The pound is very strong right now (much to the chagrin of my students planning a January interim in London). If the economists predicting rates to go down in the UK are right, and if the Fed continues to tighten, this will help arrest the dollar's decline.
Not that this news really changes anything. I'm still holding to my prediction of about another year of slow decline in the dollar, mainly because it will take that long for the Fed to get rates up to a neutral position. And I hope it does take a while for that to happen. Brad DeLong and Tyler Cowen indirectly touch on this at the Wall St. Journal today. Mainly, it is one of DeLong's goals for the Treasury Secretary.
Convince foreign-currency speculators that large leveraged bets that the dollar will decline rapidly are risky, and so try to make the forthcoming decline in the dollar gradual and orderly rather than rapid and accompanied by spikes in long-term interest rates.
Precisely.
Meanwhile, in other news, the ECB, which really does not want to lower interest rates any further, is worrying about inflation. Again. Soon, this will cease to be news.
It's a difficult situation for everyone. In the long run, the US needs to get interest rates up about a point or so, but until GDP growth (and job growth) is firmly on track it seems dangerous to be pushing for higher rates too quickly. Europe doesn't want us exporting inflation to them. Exchange rates are the pressure release valve.
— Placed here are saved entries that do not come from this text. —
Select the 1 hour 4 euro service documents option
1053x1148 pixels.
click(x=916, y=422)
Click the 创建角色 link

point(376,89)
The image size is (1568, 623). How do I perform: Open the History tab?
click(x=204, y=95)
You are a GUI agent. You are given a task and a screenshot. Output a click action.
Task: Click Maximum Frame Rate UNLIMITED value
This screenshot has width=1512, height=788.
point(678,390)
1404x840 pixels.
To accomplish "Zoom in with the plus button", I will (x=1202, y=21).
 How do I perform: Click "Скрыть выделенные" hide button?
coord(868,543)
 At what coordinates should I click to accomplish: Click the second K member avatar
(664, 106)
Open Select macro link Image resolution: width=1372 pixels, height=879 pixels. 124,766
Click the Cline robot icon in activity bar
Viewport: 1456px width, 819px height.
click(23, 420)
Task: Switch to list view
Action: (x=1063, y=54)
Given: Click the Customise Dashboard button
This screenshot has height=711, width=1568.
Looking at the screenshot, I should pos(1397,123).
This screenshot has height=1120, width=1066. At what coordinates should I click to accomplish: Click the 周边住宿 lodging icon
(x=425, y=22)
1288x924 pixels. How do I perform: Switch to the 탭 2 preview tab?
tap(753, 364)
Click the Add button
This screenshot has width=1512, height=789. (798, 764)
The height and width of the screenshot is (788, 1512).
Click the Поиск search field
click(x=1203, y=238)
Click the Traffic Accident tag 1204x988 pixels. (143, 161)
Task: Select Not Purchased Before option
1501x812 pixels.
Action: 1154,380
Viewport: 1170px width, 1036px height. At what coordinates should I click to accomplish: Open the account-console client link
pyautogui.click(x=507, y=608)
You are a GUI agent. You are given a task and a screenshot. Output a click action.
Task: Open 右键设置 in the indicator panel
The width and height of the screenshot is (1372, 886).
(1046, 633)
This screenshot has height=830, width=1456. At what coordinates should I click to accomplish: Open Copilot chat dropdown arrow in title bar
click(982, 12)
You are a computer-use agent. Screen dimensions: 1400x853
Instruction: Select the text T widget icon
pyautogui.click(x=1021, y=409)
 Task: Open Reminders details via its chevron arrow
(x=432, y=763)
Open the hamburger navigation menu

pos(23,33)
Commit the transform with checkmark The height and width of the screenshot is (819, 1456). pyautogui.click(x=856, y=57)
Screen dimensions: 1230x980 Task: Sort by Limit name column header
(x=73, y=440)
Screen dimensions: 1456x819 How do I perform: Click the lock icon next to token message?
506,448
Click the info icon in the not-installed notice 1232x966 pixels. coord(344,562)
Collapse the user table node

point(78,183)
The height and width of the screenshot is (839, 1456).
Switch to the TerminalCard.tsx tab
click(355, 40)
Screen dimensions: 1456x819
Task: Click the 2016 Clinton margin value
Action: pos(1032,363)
America spending money and racking up deficits fighting an unpopular war, Europe worried about our inflation spilling over the Atlantic...sound familiar? It's similar to the situation that led to the demise of Bretton Woods. The dollar devalued suddenly because there was no pressure release valve. As bad as The Economist is making it seem, it's not as bad as the '70s. Not by a long shot. Let the dollar continue its gradual slide until interest rates get back (closer, at least) to equilibrium. That is much better than the sudden devaluation when we broke from Bretton Woods and better than the devaluations in Latin America and Asia in recent years.
I think that we can avoid that outcome if the John Snow follows DeLong's advice. I hope Snow is listening.